When You Wish Upon a Star

It Doesn't Matter Who You Are...

From time to time I get on a soapbox, but most of the time I try to write stuff designed to be both an encouragement, and a look at "real life" aspects of leadership. The context for what you are about to read comes from my own experience, but the common thread is that, as a leader, you are "on stage," both literally and figuratively, all the time.

Being a performer, however you define that, is not always easy, and what the audience sees on stage --or the worship platform -- is akin to the tip of an iceberg: the stage lights are only on so long, but there is a relentless sense of pressure -- and motivation -- on a performer. You have to have some amount of talent, you need to keep your "chops" (the ability to do the job when the lights are on) in shape, and you have to juggle -- and perform at a high level -- a myriad of tasks that have nothing to do with the actual performance. But without tending to the "behind the scenes" stuff, your time in the spotlight can be short.

Few people end up being household names in every corner of the planet. But in every town, in every industry, people can be leadership stars. No matter what your talent level, you have to put in the time (I can tell you that my experience shows that Malcolm Gladwell's "10,000 hour" rule is a very good guideline) and the effort. You have to be willing to learn things from people who have "been there and done that."

And, perhaps most importantly, you have to develop your own voice --your own particular way of doing things. In my experience, most performers start out by imitating someone else whom they admire. There might even be a teacher-student or master-apprentice aspect to this imitation but it seems to be a necessary step in the process. If you are fortunate, you will find a mentor who can help you along your life journey. If, like me, you aren't so fortunate, you often have to learn the hard way...and make lots of mistakes.

Mistakes are part of the star-making process too. That, and a thick skin. The ability to get up after being, figuratively or literally, knocked down, is critical to finding your own voice. That's where most of your 10,000 hours will be spent, it turns out: learning by watching, studying, and, most of all, by doing.
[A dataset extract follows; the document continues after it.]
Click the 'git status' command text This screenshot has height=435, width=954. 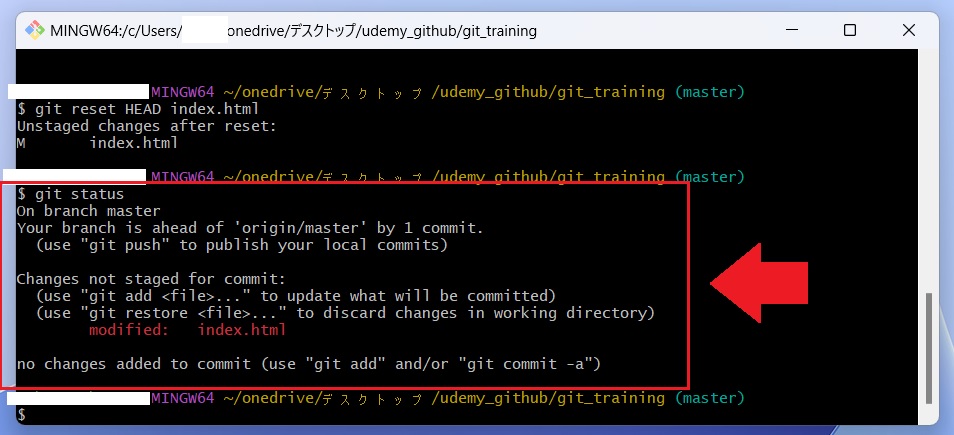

But at some point, if you want to be a star, you have to quit reading and studying, and just go out and be a star. Or at least be what you think being a star is. Over, and over, and over. That process refines your talent, and hones the other skills it takes to be on the leadership stage. Until one day, you find that the pieces have fallen into place and you begin to have that moment in the sun -- on an actual stage as a performing artist, or however that plays out in your chosen field.
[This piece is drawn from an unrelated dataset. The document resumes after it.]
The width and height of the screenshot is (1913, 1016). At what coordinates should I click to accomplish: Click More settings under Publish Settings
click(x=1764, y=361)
As an academic, I regularly taught general introduction to music history courses. On the first day of class, I would hand out a syllabus of what the course was about, with an outline of what we were going to cover. Then I asked if there were any questions. Every single time the first question was the same: "What do I have to know to pass this class?"

I came to view this as one of the most insidious statements in the human vocabulary: by asking it, the student was telling me that they wanted to know the bare minimum amount of effort it would take to "pass" and move on to whatever was next.
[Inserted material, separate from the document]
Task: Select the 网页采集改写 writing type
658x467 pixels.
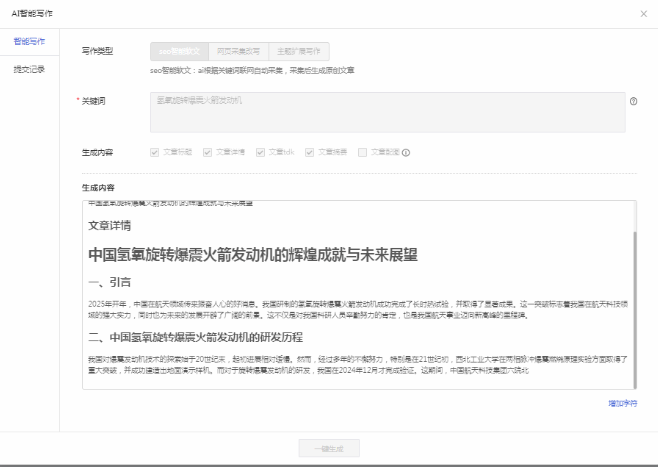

The question assumed that what there was to learn about the subject I was teaching was not important, and that the student had already decided that there was nothing to be gained by investing any effort beyond the required minimum. The question also assumed that I would be complicit in this process of "passing" the student on to the next subject...that I, the "expert," would accept the student's viewpoint about the value of the subject matter as accurate, and valid.

On top of that, there was always a palpable shift in body language among a certain percentage of the class. They were going to find out just exactly what they needed to do as well. I found that I could predict the percentage pretty accurately after a while, and it never varied by much over the course of 10 years of teaching those classes. Fully 30% of the students who attended on the first day would drop the class when they heard, in answer to that first question: "You will need to know everything in the book, everything I say in class, everything in the music library, and everything new that comes up between now and when the final exam is held."

Why is this story important? Because in life, as in my classes, 30% of the people, no matter what their talent level, don't bother to show up when presented with an opportunity to learn how to be good at something. So if you are reading this, you are already ahead of all the people who just wish about being a star. You do care enough about to show up. Day after day, hour after 10,000 hours.

Wanting to be a "star" and being one is not just about wishing and hoping, or settling for a passing grade. Few people are discovered at a soda shop by a talent agent, and fewer people understand that being discovered is only part of the story. Without the ability to perform, you become a "one hit wonder" and your star burns out rather quickly.

But I said at the beginning that I try to write about both real life and encouragement. Here's the good news: In every single one of those classes, there was always at least one student that performed above and beyond all of his or her classmates. Often there was more than one. In many cases it was not the person I might have expected, either. In my classes, as in life, I saw that there are no real barriers to being a star performer on the leadership stage -- not gender, or age, or race, or body type, or any of the other politically correct things I could add to that list. The only true barriers are lack of effort, lack of understanding, and lack of motivation.

Now I can hear you saying, "But what about talent? Isn't a lack of talent a barrier?"

I was not present when the following, which was told to me by a person I respect, happened. On the other hand, knowing the person at the center of this event, who shall be left anonymous, I am absolutely certain that it happened.The scene is one of those high school choir contests. You know it, or know about it. One or more adjudicators listen to a performance, and then offer what now might be called an American Idol critique, which can include a bit of work with the group to demonstrate something that might be improved upon.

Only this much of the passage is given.